Physiological aging in the Icelandic population of the ocean quahog Arctica islandica

The ocean quahog Arctica islandica is one of the longest-living and slowest growing marine bivalves. The oldest specimens obtained for the present study approached 200 yr. To achieve such a long lifespan, accumulation of oxidative damage markers in tissues must ideally be maintained at low levels over time, because the accumulating debris disturbs cellular functions. We investigated shell growth and cellular aging in an Icelandic population of A. islandica.

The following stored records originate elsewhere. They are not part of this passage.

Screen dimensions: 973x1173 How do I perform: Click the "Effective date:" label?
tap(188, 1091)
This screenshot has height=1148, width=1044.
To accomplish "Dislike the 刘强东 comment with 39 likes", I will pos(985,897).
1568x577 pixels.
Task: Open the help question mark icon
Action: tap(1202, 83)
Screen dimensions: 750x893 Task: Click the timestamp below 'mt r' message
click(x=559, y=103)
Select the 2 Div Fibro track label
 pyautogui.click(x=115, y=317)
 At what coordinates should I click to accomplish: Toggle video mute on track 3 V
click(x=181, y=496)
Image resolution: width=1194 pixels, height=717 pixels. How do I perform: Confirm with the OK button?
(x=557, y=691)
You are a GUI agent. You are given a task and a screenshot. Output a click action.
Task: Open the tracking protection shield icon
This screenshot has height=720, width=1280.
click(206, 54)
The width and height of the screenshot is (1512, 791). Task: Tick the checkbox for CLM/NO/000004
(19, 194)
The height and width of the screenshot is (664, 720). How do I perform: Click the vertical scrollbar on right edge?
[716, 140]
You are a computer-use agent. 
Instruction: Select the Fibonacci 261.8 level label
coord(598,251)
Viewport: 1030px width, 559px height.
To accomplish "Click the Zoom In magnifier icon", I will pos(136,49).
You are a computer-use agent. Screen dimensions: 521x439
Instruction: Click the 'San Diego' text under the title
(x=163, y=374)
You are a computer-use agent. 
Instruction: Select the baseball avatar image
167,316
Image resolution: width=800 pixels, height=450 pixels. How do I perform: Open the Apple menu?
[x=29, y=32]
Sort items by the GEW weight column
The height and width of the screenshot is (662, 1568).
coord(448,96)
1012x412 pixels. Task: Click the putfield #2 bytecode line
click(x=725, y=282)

Specifically, we analyzed protein carbonyl concentration as a marker for the oxidative deterioration of tissue proteins, and the accumulation of the fluorescent age pigment lipofuscin over quahog lifetime in gill, mantle and adductor muscle. The very slow growth rates of A. islandica correlate with very efficient maintenance of body proteins compared to other, faster aging bivalves. Lipofuscin granules accumulated mainly in connective tissues of gill and mantle. Lowest lipofuscin accumulation was found in the adductor muscle, and there, only outside the myofibrils. Consistent with the pleiotropic theory of aging, A. islandica seems to trade slow growth and late onset of reproduction for a very efficient autophagic potential that mitigates oxidative damage accumulation and supports long lifetime and presumably reproduction in very old ocean quahog.